Monday, April 11, 2005

Tools and Intermediaries

When I think of intermediaries I typically think of additional tools that I have in my tool box and can use. They are something I can use within my processes but are run and managed by someone else - in other words shared infrastructure.

A simple example of an intermediary would be a data transformation service. This service would accept any message in a specific wrapper (SOAP or REST) and a URL pointing to a definition of the transformation instructions and then return the result. Other services could be shipping calculators, tax calculators etc.

Whether the service returns the message to the sender or forwards it to another destination seems to determine whether the service is defined as an intermediate service or an end point. However the service should not really care, where the message goes next, it should be a capability of the service (does it support forwarding) and a decision made by the application developer - where do I want it to go.

Discovery of these shared services is a challenge today as I typically need a complete ecology working together before they are truly useful. The begining of an ecology does seem to require a common set of semantics and a way of transforming the semantics. This implies a common schema for the ecology and transformation services to move in and out of the common semantics. For the ecology to exist there must be sufficient agreement between all parties of common semantics. A good example of ommon semantics is in the retail industry where ARTS that has defined a set of XML Schemas under the heading of IXRetail. This provides the common semantics that enable parts of the ecology to communicate.

Once the semantics are defined and available to the community shared services can be created but how individual services interact and work together is still an issue as there is no really good way to build collaboration between service providers in the loosely coupled framework that is needed to foster collaboration and independant development.

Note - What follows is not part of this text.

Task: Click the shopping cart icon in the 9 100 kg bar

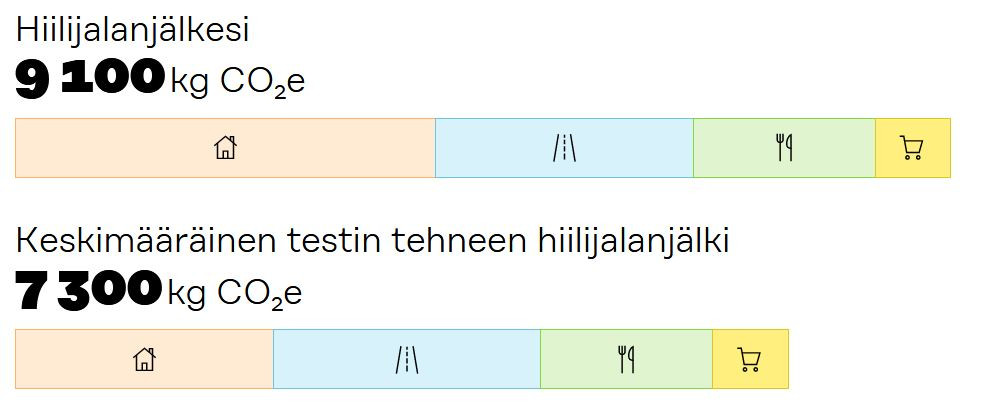Action: [x=911, y=149]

To make interacting intermediaries a viable source of tools the ability to boot strap an ecology needs to be available - anyone got ideas?

2 comments:

Todd Biske said...

I think you're right on track. There definitely is a lot that can be done in intermediaries, and the client may or may not be aware of its existence. While intermediaries have typically been isolated to "horizontal" domains associated with the transport envelope, such as HTTP Proxies and Security gateways, it is only because of the lack of standards in the "vertical" domains, as you call out. Where I disagree slightly is in the emphasis on transformations. If everyone is following a standard, the need for transformation is lessened. What is true, however, is that if standards are used, we have far greater flexibility in where we choose to enforce policies associated with service execution.

John McDowall said...

Todd,
I agree with you about transformations - unfortunately they are a necessary evil as while standards are great they take time to be adopted and then they evolve. The chances of everyone being on the same version of the standard at the same time is vanishing small ;-).